「大阪府警も警告」セクシャル動画での恐喝が深刻化、自殺に追い込まれる被害者も
#ソーシャルメディア #セクストーション
相談にやってきた30代の東証プライム上場企業のエリート会社員は、青ざめた表情で経緯を話した。
インスタグラム経由で友人申請をしてきた妙齢の、アジア系の女性とチャットを交わすようになり、やがてもっと頻繁に連絡をとることができるようにとLINEに移行した。
LINEでのやり取りを重ねるごとに親密さはさらに増し、やがて相手の女性は顔写真だけでなく、ヌード写真も送ってくるようになる。
そして、お互いの自慰行為をビデオで見せ合うことを提案される。直接会ったことはないにせよ、女性と十分に親しい間柄になったと信じた会社員は応じた。
直後に、いつも親しげなメッセージを送ってくる女性とは全く違ったトーンの文面が届く。
「動画を家族や会社に転送、またはソーシャルメディアにアップして欲しくないなら、200万円を指定する海外の口座に振り込むように」との指示が書かれていた。
会社員は定期預金を切り崩し、要求金額を払うことを検討している。だが、この恐喝が200万円で済むとは限らない。動画映像は今も相手方の手にあるからだ。
米国では高校生が自殺に追い込まれたケースも
ソーシャルメディアなどのネット経由で出会った相手に、裸の映像や画像などを送り合おうと持ちかけ、送信後に高額な金銭の支払いを要求する「セクストーション」。セックス(SEX)と恐喝を意味するエクストーション(EXTORTION)を合わせた造語で、米国ではデジタル性犯罪の核を成すものとして、米連邦捜査局(FBI)も注意を呼びかけている。

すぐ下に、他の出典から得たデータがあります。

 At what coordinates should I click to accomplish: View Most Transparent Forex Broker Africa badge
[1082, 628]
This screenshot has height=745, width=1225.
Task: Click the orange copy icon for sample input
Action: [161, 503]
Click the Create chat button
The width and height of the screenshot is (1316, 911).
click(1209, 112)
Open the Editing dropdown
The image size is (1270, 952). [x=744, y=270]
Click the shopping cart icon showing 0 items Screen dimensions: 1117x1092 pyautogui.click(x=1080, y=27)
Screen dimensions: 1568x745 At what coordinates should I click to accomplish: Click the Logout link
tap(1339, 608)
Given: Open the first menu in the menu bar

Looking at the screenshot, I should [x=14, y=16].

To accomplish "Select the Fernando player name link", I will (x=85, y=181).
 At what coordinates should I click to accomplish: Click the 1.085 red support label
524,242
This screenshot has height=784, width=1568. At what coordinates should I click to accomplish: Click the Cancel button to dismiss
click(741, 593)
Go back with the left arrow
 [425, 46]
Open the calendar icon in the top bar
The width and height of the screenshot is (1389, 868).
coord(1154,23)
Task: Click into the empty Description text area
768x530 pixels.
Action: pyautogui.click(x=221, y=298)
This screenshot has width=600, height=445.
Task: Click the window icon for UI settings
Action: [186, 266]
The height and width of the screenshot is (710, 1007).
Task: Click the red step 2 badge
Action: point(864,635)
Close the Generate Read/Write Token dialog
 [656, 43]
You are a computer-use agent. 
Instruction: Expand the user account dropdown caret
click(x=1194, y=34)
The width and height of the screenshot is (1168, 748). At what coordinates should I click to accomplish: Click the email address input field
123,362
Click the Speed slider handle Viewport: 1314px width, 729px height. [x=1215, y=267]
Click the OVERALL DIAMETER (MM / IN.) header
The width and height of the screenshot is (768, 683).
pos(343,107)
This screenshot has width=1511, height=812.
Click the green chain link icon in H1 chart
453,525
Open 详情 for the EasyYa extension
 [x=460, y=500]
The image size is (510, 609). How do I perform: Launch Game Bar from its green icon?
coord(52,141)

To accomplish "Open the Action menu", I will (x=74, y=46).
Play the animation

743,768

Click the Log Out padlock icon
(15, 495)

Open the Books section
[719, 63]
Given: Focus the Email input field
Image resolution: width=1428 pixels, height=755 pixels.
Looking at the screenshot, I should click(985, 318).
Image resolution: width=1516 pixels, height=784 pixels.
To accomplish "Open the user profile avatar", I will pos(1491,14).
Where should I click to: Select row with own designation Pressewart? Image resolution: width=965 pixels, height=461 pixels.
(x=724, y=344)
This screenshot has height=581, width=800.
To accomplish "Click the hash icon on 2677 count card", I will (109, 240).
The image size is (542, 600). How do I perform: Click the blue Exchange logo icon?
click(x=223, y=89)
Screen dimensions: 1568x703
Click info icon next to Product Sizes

米テネシー州メンフィスの地元紙「ザ・コマーシャル・アピール」の5月18日付記事によると、FBIのインターネット犯罪苦情センターに2021年だけで18,000件以上のセクストーション関連の苦情が寄せられ、被害額は1360万米ドル以上に上った。
日本では大阪府警がホームページで「セクストーション」への警戒を呼びかけており、アメリカほどでないにせよ、国内でもセクストーションによる被害が徐々に増えていることが見てとれる。
https://www.police.pref.osaka.lg.jp/seikatsu/saiba/cyber_cyuikanki/6958.html
そして悲劇は米国カリフォルニア州で今年2月に起こった。
米CNN テレビの5月23日配信の記事によると、米カルフォルニア州サンノゼの高校3年生、ライアン・ラスト君(17歳)がセクストーションの犠牲となり、自らの命を絶った。
https://edition.cnn.com/2022/05/20/us/ryan-last-suicide-sextortion-california/index.html?fbclid=IwAR0GHbDx2ILP4vw4ubUDE9djeskz52FomaGXoluTdCskmhczazhl3Ao-0CY
母親のポーリーン・スチュワートさんがCNNテレビに語ったところによると、息子のライアン君は今年2月のある晩、女性を装った犯人からソーシャルメディアを通してアプローチされた。
チャットを交わし親しくなると、犯人はライアン君にヌード写真を送り、お返しにライアン君にも裸の写真を送るよう求めた。
ライアン君が求めに応じると、犯人はその直後に5000米ドル(約68万円)を要求し、写真をソーシャルメディア上で公開し、ライアン君の家族や友人に送ると脅した。
ライアン君が全額を支払うことはできないと伝えると、最終的に要求額は150米ドル(約2万円)までに下げられた。泣く泣く大学進学のために貯めておいた貯金から支払った。しかし、支払った後も、犯人は更なる要求を繰り返し、ライアン君に精神的プレッシャーをかけ続け追い詰めていった。
ある晩、ライアン君は午後10時にポーリーンさんに「お休み」を言い、4時間後の翌日午前2時に命を絶った。残された遺書は、自らの行動を恥じる内容だったという。
自殺したライアン君はオールAの成績優秀な生徒で、高校卒業後はワシントン州立大学で農業バイオ技術を専攻する予定だった。